In der ganzen Aufklärungskampagne unvermeidlich ist stets ein hässlicher Trickfilm. Den höre ich gern mit dem Kind in Rätoromanisch.
Und bald werd‘ ich fertig mit meiner Arbeit für diese Wahlen, dann gebe ich hier meine kurze Empfehlung ab. (Soll sich nur ja niemand wagen, sein Couvert schon vorher abzuschicken! Wählen soll man am Sonntag.)
Also kurzweiliger kann man ein Wahlcouvert ja kaum aufmachen und „bearbeiten“ 😉
Die Männerpartei ist kein Witz. Einer der Kandidaten war vor Jahren ein Arbeitskollege von mir. Diese Zeit im gemeinsamen Büro war für ihn anscheinend so prägend, dass er nicht anders konnte, als eine Männerpartei gründen: eine Verzweiflungstat!

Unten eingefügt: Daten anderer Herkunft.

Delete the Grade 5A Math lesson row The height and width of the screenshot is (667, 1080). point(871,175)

Die Männerpartei Der Verein bezweckt die politische, gesellschaftliche, kulturelle und institutionelle Förderung männlicher Interessen.
🙂 🙂 🙂 🙂
Wie ist das zu verstehen?
Freibier und Frei Playboys für alle Männer?

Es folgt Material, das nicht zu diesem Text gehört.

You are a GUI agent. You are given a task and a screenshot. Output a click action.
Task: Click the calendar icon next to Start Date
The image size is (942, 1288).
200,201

Eine super Sache diese Partei ^^ , leider nicht sehr ernstzunehmend. 🙂
soeben habe ich in meiner Wiener Wohnung das Wahlcouvert aufgemacht (bei mir ist das anders: es gibt keine einschweisstechnische Hilfestellung – dafür aber ein zweites Exemplar vom Rücksendecouvert für schusselige BürgerInnen der meinigen Sorte) und mich ebenfalls königlich damit amüsiert (auch ohne Kind, welches derweil schläft) – wie schön, dass ich mich jetzt in so guter Gesellschaft fühlen kann!!